I have a list of topics that I refer to when I start work on a new blog, and as 2014 rolled round I realised that there is one that I have been avoiding since I first started writing about wine. Initially the reason why I didn’t get round to it was that I didn’t really regard myself as someone with any authority even to write about it in a comedy way (and my better half confirmed this), but more recently it has been because I just find it, well, a little tedious. Nonetheless, in the interest of New Year’s resolutions, today is the day I am finally going to tackle it. (I bet you’re thinking, ‘wow, I’m so glad I decided to tune into 12×75 on this dreary winter’s day…’)
The topic is Wine Apps. I’m no longer the technophobe that I was a few years ago, I even traded in the Blackberry I haven’t had the faintest idea how to use for the past 4 years for a swish new iPhone a few months ago.
Looking for an angle to write about, I stumbled upon this piece on Harpers website about Absolut Vodka’s new app to help you find friends which I initially thought sounded like an appealing invention that might help lonely vodka drinkers to find a kindred spirit to share their pain and heartache with, but in fact it is actually a sophisticated means of keeping groups of vodka drinkers from losing one another while downing shots at the bar. Sort of like a drunken Sat Nav whose GPS is so finely tuned that it recognises staggering distances rather than postcodes. If any of the group stagger too far away, they can be rounded up – sort of a digital cattle prod. Or at least that’s what I understood – and for the first time, I found myself interested in apps. I wondered whether the wine industry offered anything similarly innovative.
Aside from our own By the Bottle digital magazine (which is available as a free app from the iTunes store) I didn’t really find anything as good as the vodka sat nav cattle prod. Most wine apps relate to scanning the bottle to get a tasting note, and others will also recommend food to go with the wine. On others you can build up a portfolio of tasting notes, or you can search for a particular wine and buy it online– similar tools have existed on the web for years. Is it really such an exciting step to have them available to us on mobiles and tablets while we are out and about? Having survived all these years without requiring any assistance to buy wine, and only liking my iPhone to the extent that it didn’t enrage me the way my Blackberry did, I just wasn’t motivated to download any of the wine apps I looked at.

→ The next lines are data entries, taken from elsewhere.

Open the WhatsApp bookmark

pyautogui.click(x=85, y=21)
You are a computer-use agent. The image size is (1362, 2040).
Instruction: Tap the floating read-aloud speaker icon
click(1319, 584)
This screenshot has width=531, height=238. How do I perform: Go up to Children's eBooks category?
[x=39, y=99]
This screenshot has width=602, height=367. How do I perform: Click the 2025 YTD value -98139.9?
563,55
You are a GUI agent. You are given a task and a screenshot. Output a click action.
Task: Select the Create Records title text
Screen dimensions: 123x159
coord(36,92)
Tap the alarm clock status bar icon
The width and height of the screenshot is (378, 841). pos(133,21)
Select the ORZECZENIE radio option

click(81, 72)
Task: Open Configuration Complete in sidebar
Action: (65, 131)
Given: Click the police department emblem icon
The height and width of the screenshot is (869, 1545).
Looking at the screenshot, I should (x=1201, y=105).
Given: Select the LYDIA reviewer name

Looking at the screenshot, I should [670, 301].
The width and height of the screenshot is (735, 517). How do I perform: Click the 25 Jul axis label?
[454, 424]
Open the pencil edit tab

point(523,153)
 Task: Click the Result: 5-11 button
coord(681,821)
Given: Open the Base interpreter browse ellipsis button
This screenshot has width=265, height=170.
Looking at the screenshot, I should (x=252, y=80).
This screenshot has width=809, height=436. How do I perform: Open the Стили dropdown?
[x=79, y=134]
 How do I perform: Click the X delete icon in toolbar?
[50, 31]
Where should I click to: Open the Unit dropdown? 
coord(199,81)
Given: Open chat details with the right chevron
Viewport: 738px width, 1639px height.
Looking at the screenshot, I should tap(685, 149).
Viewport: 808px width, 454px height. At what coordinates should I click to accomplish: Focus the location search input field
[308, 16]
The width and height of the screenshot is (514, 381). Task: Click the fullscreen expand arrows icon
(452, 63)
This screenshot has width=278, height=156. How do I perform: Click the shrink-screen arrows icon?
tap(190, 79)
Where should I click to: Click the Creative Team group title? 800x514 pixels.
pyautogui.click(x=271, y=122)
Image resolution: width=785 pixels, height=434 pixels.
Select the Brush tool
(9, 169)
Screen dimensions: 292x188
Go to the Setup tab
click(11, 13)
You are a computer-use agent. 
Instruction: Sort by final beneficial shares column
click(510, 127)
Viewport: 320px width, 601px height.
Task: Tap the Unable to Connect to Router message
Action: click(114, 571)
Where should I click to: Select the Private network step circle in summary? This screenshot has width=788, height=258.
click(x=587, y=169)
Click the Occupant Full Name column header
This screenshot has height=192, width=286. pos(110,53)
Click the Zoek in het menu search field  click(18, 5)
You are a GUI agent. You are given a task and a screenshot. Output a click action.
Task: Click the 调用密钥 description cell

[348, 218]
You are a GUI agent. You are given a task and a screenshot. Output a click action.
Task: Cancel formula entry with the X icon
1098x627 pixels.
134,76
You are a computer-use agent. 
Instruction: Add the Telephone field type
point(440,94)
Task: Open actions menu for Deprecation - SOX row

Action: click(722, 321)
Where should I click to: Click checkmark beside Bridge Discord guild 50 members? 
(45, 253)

And I wasn’t alone, it seemed. Reviews of wine apps on the web are pretty mixed, with many critics highlighting the same fundamental problems. Wine apps are competing in a new, busy marketplace that the wine industry hasn’t properly embraced yet. They are pretty niche – in the first instance they only appeal to drinkers, and then of course you’ve got your beginners, those who think they know a lot, and those that genuinely know a lot, and there isn’t much room for a ‘one size fits all’ app. And then there’s the lack of structured data in the wine industry that makes it difficult to gather sufficient information to make the app actually deliver what it’s supposed to do each time you use it. All in all, ‘novelty that wears off’ seems to be a recurring theme.
Still, apps are still a relatively new phenomenon, so perhaps the best is yet to come. Entrepreneurial success in business is about identifying things that would make people’s lives better and finding a way to make them a reality, so in my quest to come up with a wine app more useful than the ones on the market (and maybe even develop it myself on my homemade iPad), I decided to compile a diagram of wine related problems that, if solved, would make my (drinking) life easier. Here’s what I came up with:
Although my rather splendid diagram identified a lot of problems that most drinkers face, I hadn’t identified anything that could be adequately solved by an app. And all of these unsolved problems were making me think I could really do with summoning up some vodka swilling friends to share my pain with.
So it turned out I am not a good person to review wine apps – My heart just wasn’t in it. I kept getting sidetracked by really stupid non-wine themed apps and then somehow ran up a $12 iTunes bill downloading Leonard Cohen tracks that I would like my iPhone to play to me while I am drinking surly, brooding Italian reds. That doesn’t mean that I’ve given up on wine apps though – I’m sure the best is yet to come. And when it does, I’ll be right there with a Champagne flute and an ice bucket waiting to be whisked back to a simpler time when an ‘app’ was just a twinkle in the as-yet-uninvented smartphone’s eye.